Nachfrage zur Beantwortung der Schriftlichen Anfrage "Wohnungsbauvorhaben in der Tabbertstraße 1 und öffentlicher Zugang zum Ufer (IX/1103)"
Schriftliche Anfrage
Drucksache Nr. IX/1155 vom 17.02.2026 des Bezirksverordneten Uwe Doering – Die Linke.
Laut Beantwortung der SchA IX/1103 entsprechen die eingereichten Planunterlagen den Zielen der Uferkonzeption.
Ich frage das Bezirksamt:
Wie verträgt sich das Bauvorhaben bezüglich eines öffentlichen Zugangs zum Ufer mit den Vorgaben des Uferwegkonzeptes Treptow-Köpenick?

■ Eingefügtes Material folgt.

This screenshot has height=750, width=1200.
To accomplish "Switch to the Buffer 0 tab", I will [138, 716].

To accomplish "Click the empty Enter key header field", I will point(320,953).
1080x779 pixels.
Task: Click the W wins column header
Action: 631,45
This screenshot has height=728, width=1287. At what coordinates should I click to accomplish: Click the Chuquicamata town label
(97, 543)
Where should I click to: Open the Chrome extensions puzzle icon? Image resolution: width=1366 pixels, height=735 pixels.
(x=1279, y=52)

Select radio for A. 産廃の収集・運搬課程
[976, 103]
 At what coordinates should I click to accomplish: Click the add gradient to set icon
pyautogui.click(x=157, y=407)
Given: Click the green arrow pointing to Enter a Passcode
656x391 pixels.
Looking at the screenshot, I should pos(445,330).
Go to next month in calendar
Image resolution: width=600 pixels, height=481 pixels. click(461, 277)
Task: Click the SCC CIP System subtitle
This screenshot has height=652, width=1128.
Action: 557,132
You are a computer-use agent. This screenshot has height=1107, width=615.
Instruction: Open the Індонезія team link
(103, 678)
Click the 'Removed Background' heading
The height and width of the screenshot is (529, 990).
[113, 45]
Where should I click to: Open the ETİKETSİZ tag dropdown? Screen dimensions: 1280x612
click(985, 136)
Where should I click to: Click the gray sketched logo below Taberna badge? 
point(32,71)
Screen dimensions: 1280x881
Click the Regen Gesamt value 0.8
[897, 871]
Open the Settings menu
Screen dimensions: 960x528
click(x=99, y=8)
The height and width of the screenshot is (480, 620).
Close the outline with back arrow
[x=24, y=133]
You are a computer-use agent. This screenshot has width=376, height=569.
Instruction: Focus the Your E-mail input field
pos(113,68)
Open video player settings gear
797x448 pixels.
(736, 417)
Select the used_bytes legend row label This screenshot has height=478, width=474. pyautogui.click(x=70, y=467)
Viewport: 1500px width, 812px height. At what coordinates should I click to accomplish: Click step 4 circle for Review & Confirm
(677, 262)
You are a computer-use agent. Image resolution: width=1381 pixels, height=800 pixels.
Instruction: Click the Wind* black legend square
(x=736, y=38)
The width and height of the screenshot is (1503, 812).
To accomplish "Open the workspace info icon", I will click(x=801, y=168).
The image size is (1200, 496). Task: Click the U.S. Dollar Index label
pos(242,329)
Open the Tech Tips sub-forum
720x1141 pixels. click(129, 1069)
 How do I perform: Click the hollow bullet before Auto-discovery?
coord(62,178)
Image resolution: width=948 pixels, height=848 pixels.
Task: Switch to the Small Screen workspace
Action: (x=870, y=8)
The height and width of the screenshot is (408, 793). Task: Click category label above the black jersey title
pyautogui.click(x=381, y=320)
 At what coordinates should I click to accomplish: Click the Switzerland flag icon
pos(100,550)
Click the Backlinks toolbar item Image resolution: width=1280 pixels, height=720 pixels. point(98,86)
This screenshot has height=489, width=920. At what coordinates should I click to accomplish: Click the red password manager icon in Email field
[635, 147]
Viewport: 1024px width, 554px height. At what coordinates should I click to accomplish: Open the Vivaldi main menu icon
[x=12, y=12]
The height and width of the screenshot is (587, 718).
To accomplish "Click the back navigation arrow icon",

Warum wurde keine konkrete Vereinbarung über den öffentlichen Zugang zum Ufer mit dem Bauherren im Rahmen des Baugenehmigungsverfahrens getätigt?
Wie wird künftig in vergleichbaren Fällen in Treptow-Köpenick bezüglich des Uferwegkonzeptes verfahren?
Hierzu antwortet das Bezirksamt Treptow-Köpenick:
Zu 1.
Die Uferkonzeption Treptow-Köpenick, Teilplan der bezirklichen Bereichsentwicklungsplanung, Fachplan „Grün- und Freiraum“, Bezirksamtsbeschluss Nr. 496/16 vom 18.10.2016 und Beschluss der Bezirksverordnetenversammlung Treptow-Köpenick Nr. 0066/06/17 vom 30.03.2017, sieht die Entwicklung von Ufergrünzügen und die Verknüpfung von Uferbereichen sowie die Ermöglichung mindestens eines Uferzugangs in angemessenen Abständen für die Allgemeinheit an allen Gewässern vor. Für das angefragte Grundstück ist hier die Entwicklung eines Uferweges beziehungsweise einer Grünverbindung als übergeordnetes planerisches Ziel verankert, ein öffentlicher Uferzugang ist an dieser Stelle nicht vorgesehen.
In der Abstimmung zur Bebauung Tabbertstraße 2, 3 wurde dem Bauherrn mitgeteilt, dass der Uferbereich mit etwa 11 m Tiefe freigehalten werden soll, damit eine Entwicklung eines Uferweges oder einer Grünverbindung möglich bleibt. Die eingereichten Planunterlagen entsprechen diesen Zielen.
Zu 2.
Es wurden keine konkreten Vereinbarungen bezüglich eines freien und öffentlichen Zugangs zum Ufer mit dem Bauherrn im Rahmen des Baugenehmigungsverfahrens getroffen, da es dafür keine Rechtsgrundlage gibt. Ob ein solcher Zugang ermöglicht werden soll, obliegt den jeweiligen Eigentümer/innen der Grundstücke.
Zu 3.
Die Entwicklung von Ufergrünzügen, die Verknüpfung von Uferbereichen sowie die Sicherstellung mindestens eines öffentlichen Uferzugangs in angemessenen Abständen an allen Gewässern stellen auf bezirklicher Ebene zentrale Planungsziele dar. Vor diesem Hintergrund werden Bauherr/innen im Rahmen von Abstimmungen zu Bebauungsmöglichkeiten von Ufergrundstücken innerhalb des Geltungsbereichs der Uferkonzeption auf diese Zielsetzungen hingewiesen und entsprechend beraten. Die Realisierung dieser Planungsziele setzt jedoch die Mitwirkungsbereitschaft der Grundstückseigentümer/innen voraus, da eine rechtliche Grundlage für eine verbindliche Durchsetzungsverpflichtung nicht besteht. Aus planungsrechtlicher Sicht wird zusätzlich darauf hingewiesen, dass der Uferbereich in einer Tiefe von etwa 11 Metern von einer Bebauung freizuhalten ist. Zudem müssen sich die geplanten Gebäudetiefen in die vorhandene städtebauliche Umgebung einfügen.